Unlike the `Dataset` object there are no *Data variables*.   Instead, we find an **array** of values.  Python prints out a small subset of the entire array.  

> **Note**: `DataArrays` store **only one** array while `DataSets` can store **one or more** `DataArrays`.
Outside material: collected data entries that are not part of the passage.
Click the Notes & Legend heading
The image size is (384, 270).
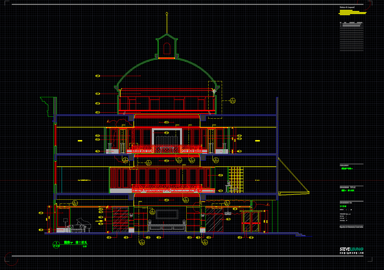[x=347, y=7]
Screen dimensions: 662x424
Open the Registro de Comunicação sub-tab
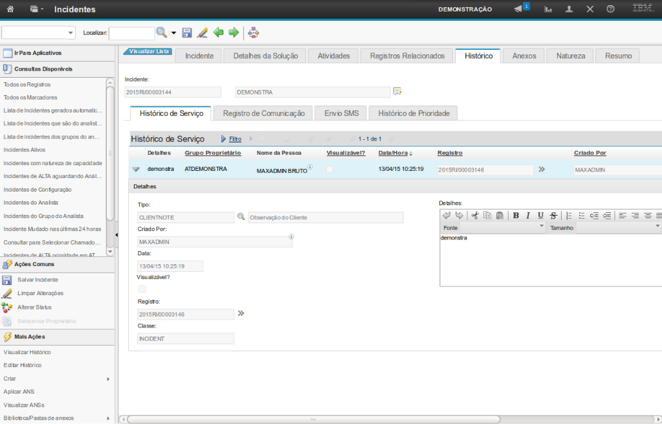(x=263, y=113)
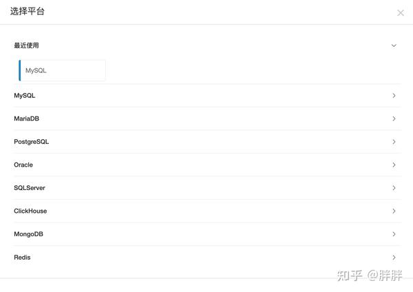413x292 pixels.
Task: Select the ClickHouse platform
Action: (30, 211)
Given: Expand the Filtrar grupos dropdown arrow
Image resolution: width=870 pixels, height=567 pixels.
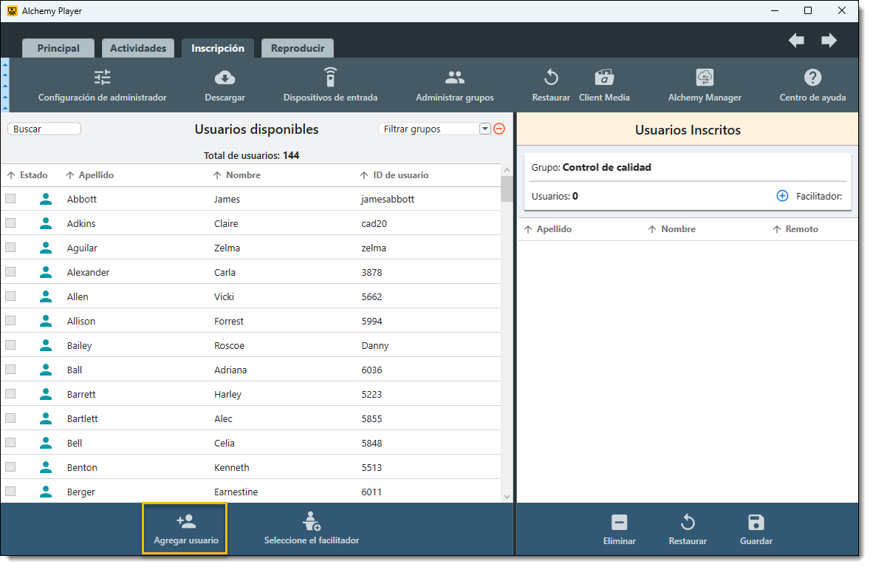Looking at the screenshot, I should [485, 129].
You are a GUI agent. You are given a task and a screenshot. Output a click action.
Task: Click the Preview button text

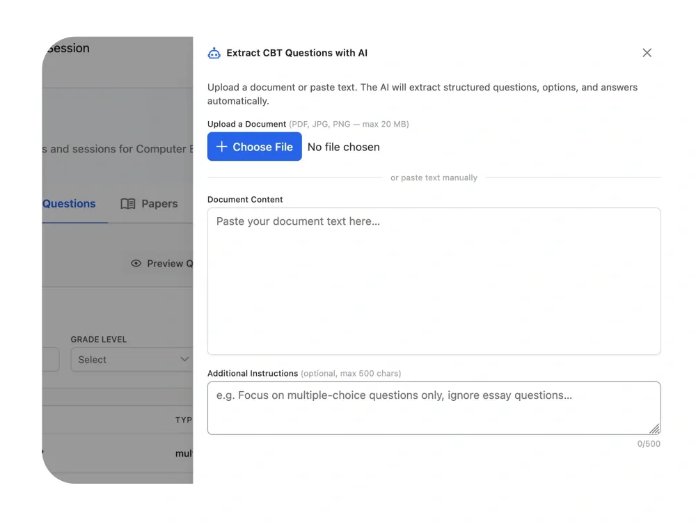click(x=170, y=264)
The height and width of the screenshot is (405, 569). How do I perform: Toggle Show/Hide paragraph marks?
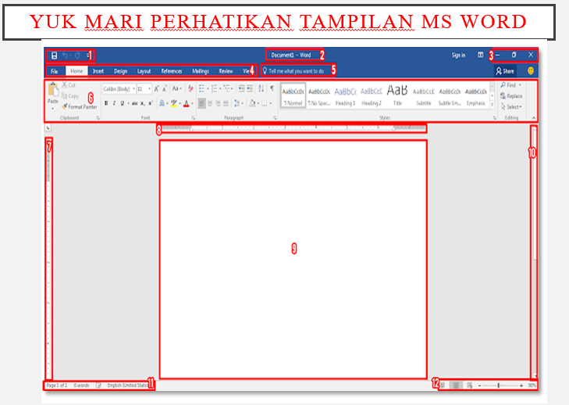[272, 88]
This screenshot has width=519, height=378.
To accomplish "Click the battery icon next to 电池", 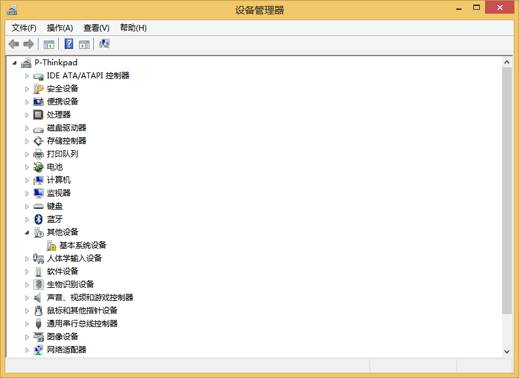I will pos(39,167).
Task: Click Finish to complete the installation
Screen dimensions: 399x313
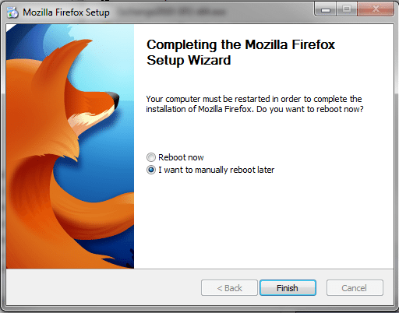Action: (288, 288)
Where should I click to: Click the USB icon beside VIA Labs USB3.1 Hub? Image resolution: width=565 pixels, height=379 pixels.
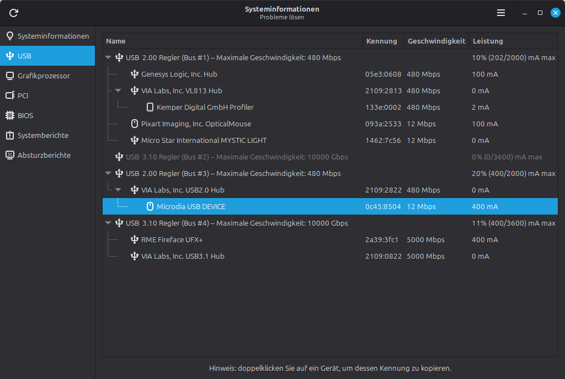135,256

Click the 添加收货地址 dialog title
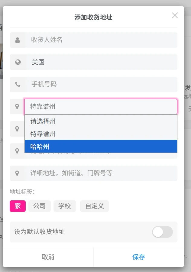click(93, 18)

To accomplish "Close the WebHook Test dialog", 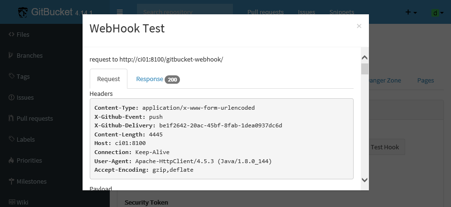I will tap(359, 26).
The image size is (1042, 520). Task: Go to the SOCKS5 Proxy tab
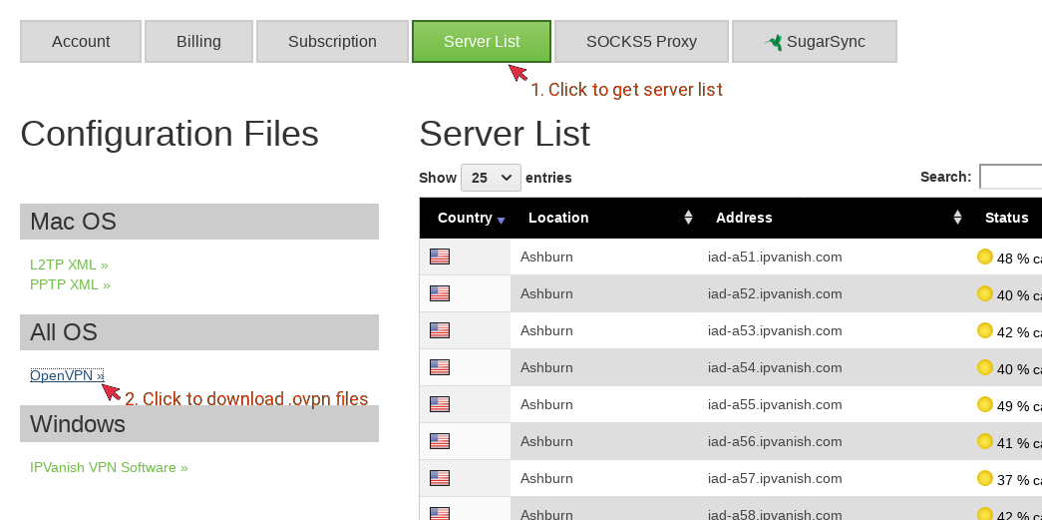click(x=641, y=42)
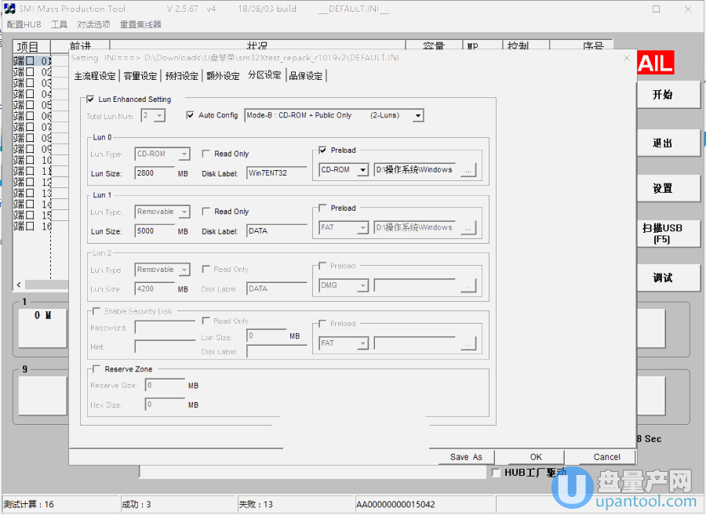Switch to the 主流程设定 tab
The height and width of the screenshot is (515, 706).
pos(95,76)
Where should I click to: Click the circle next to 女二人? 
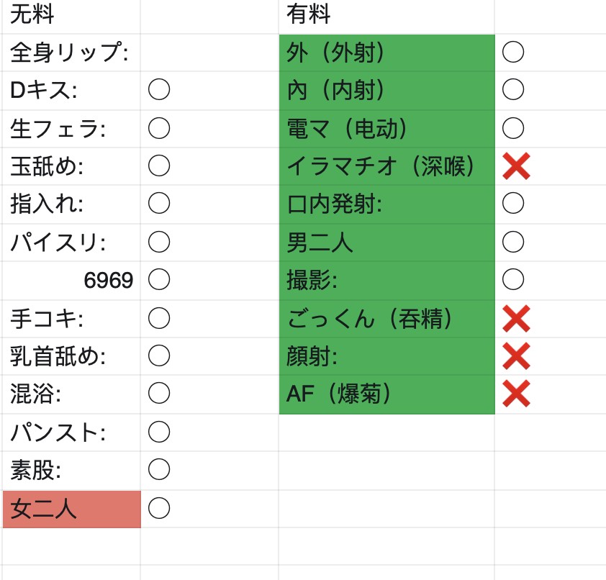tap(159, 508)
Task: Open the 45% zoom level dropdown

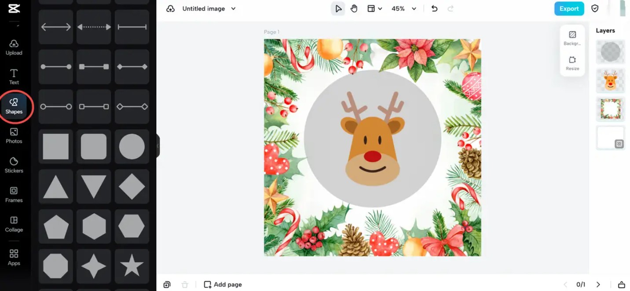Action: point(403,9)
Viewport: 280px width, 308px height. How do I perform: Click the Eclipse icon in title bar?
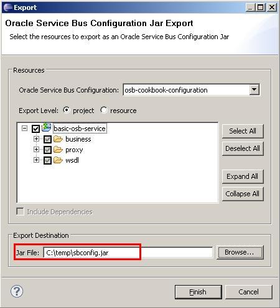8,7
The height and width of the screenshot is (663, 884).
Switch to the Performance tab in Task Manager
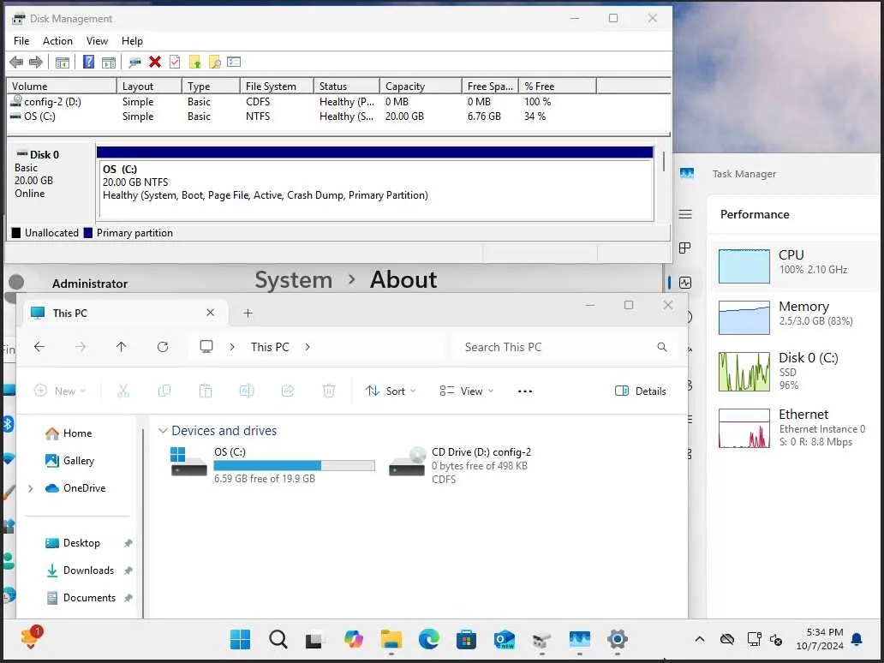(x=754, y=214)
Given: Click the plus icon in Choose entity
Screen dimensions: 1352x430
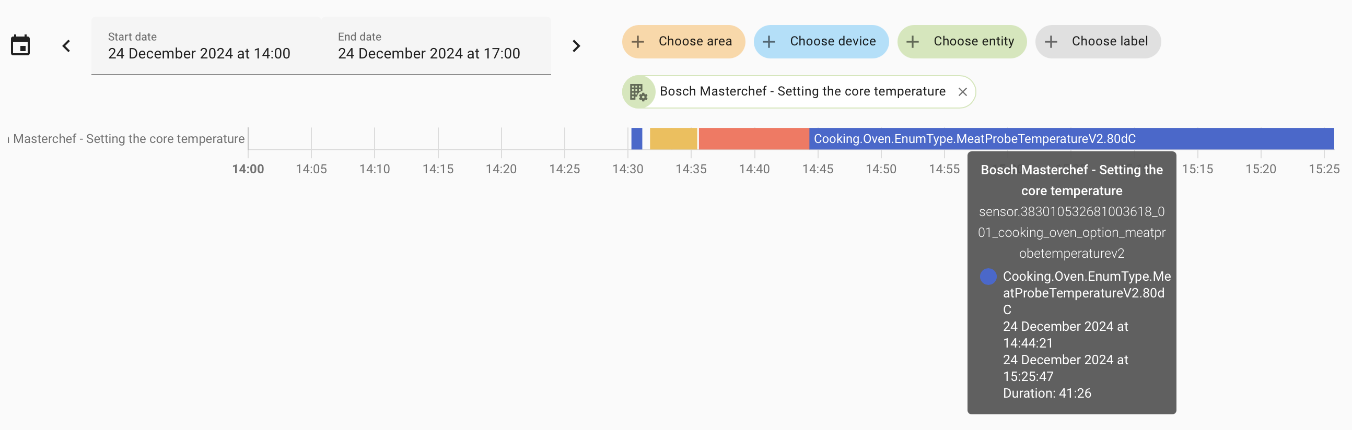Looking at the screenshot, I should [913, 42].
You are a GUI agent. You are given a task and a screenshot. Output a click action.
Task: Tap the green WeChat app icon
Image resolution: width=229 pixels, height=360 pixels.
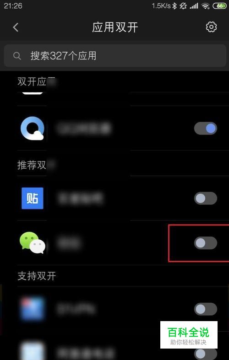click(x=33, y=243)
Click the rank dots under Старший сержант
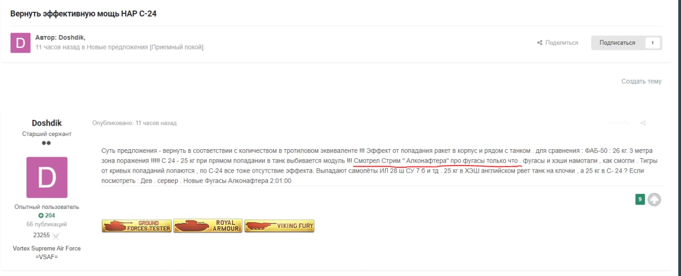 pos(47,143)
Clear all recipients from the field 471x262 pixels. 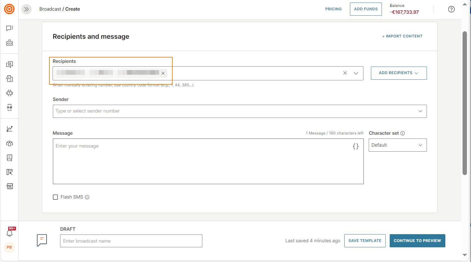345,73
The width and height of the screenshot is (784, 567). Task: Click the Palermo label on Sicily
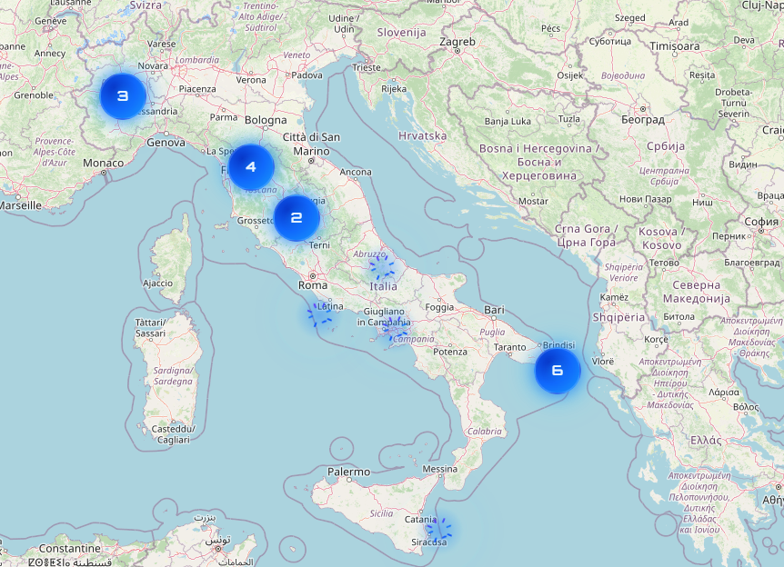(x=349, y=472)
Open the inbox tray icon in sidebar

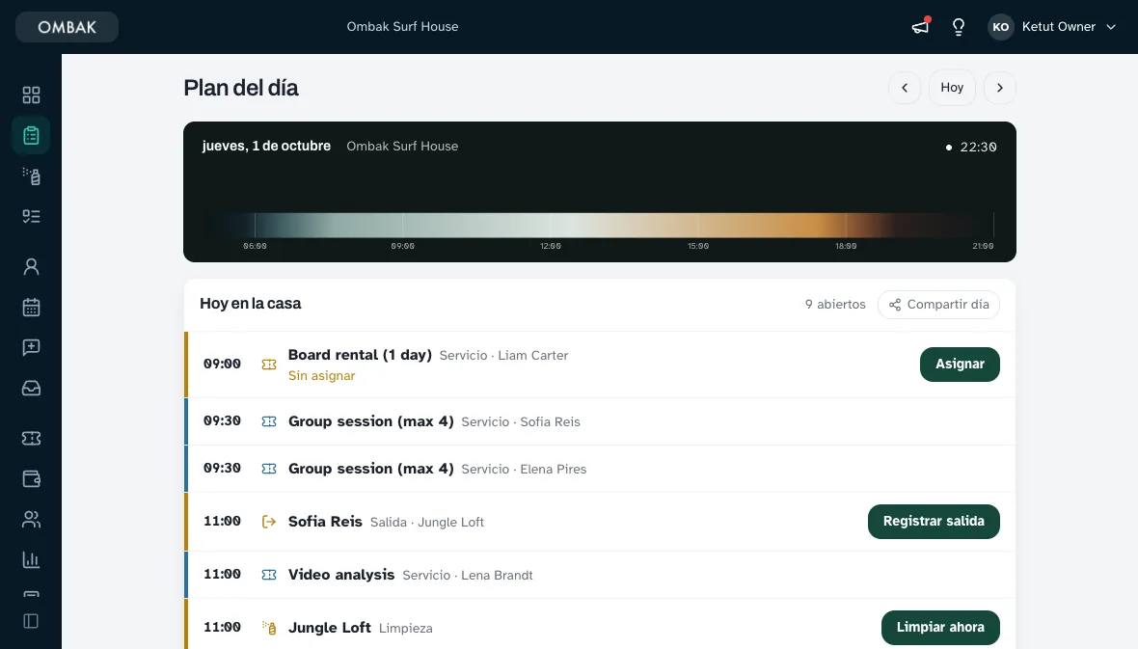tap(31, 389)
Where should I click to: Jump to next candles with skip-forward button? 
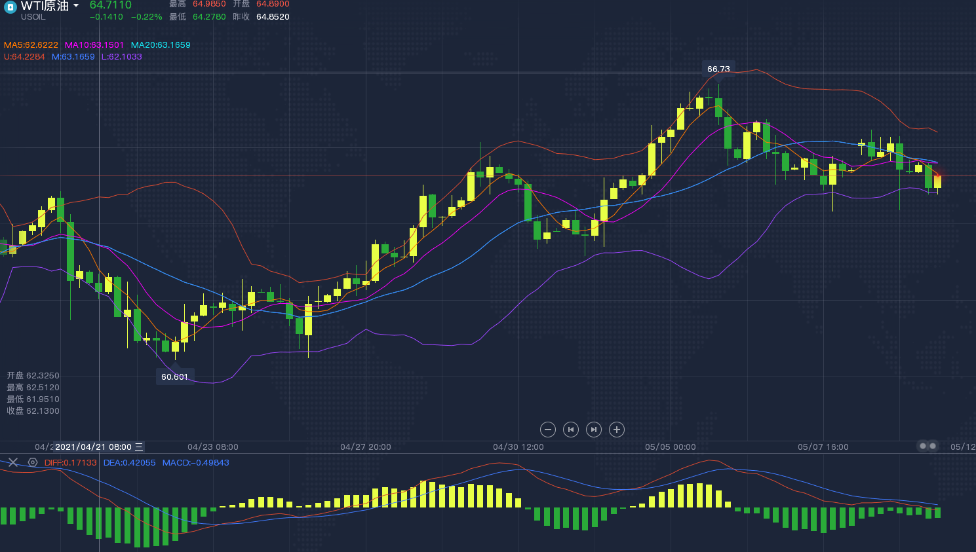(x=593, y=430)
We access the `numpy` array by invoking the `.values` command on the `DataArray`.

In [11]:
ds.XC.values

array([[-37.5       , -36.5       , -35.5       , ...,  49.5       ,
         50.5       ,  51.5       ],
       [-37.5       , -36.5       , -35.5       , ...,  49.5       ,
         50.5       ,  51.5       ],
       [-37.5       , -36.5       , -35.5       , ...,  49.5       ,
         50.5       ,  51.5       ],
       ...,
       [-37.73007202, -37.17829132, -36.5975647 , ...,  50.5975647 ,
         51.17829132,  51.73007202],
       [-37.77198792, -37.2919426 , -36.76402664, ...,  50.76402664,
         51.2919426 ,  51.77198792],
       [-37.83792496, -37.44421005, -36.96814346, ...,  50.96814346,
         51.44421005,  51.83792496]])

The array that is returned is a numpy n-dimensional array:

In [12]:
type(ds.XC.values)

numpy.ndarray

Being a numpy array, one can use all of the numerical operations provided by the numpy module on it.
> ** Note: ** You may find it useful to learn about the operations that can be made on numpy arrays. Here is a quickstart guide: 
https://docs.scipy.org/doc/numpy-dev/user/quickstart.html

We'll learn more about how to access the values of this array in a later tutorial.  For now it is sufficient to know how to access the arrays!

#### 4. Coordinates
```
Coordinates:
  i2       (i2) float64 1.0 2.0 3.0 4.0 5.0 6.0 7.0 8.0 9.0 10.0 11.0 12.0 ...
  i3       (i3) float64 1.0 2.0 3.0 4.0 5.0 6.0 7.0 8.0 9.0 10.0 11.0 12.0 ...
```

We find two 1D arrays with coordinate labels for **i2** and **i3**.

In [13]:
ds.XC.coords

Coordinates:
  * i2       (i2) float64 1.0 2.0 3.0 4.0 5.0 6.0 7.0 8.0 9.0 10.0 11.0 12.0 ...
  * i3       (i3) float64 1.0 2.0 3.0 4.0 5.0 6.0 7.0 8.0 9.0 10.0 11.0 12.0 ...

#### 5. Attributes
```
Attributes:
    long_name:  longitude
    units:      degrees_east
```

The `XC` variable has a `long_name` (longitude) and units (degrees_east).  This metadata was loaded from the NetCDF file.  The entire attribute dictoinary is accessed using `.attrs`.

In [14]:
ds.XC.attrs

OrderedDict([(u'long_name', u'longitude'), (u'units', u'degrees_east')])

In [15]:
print ds.XC.attrs['long_name']

longitude


### Map of the `DataArray` Object

The `DataArray` can be mapped out with the following diagram:

![DataArray-diagram](../figures/DataArray-diagram.png)

## Summary

Now you know the basics of the `Dataset` and `DataArray` objects that will store the ECCO v4 model grid parameters and state estimate output variables.  Go back and take a look athe grid $ds$ object that we originally loaded.  It should make a lot more sense now!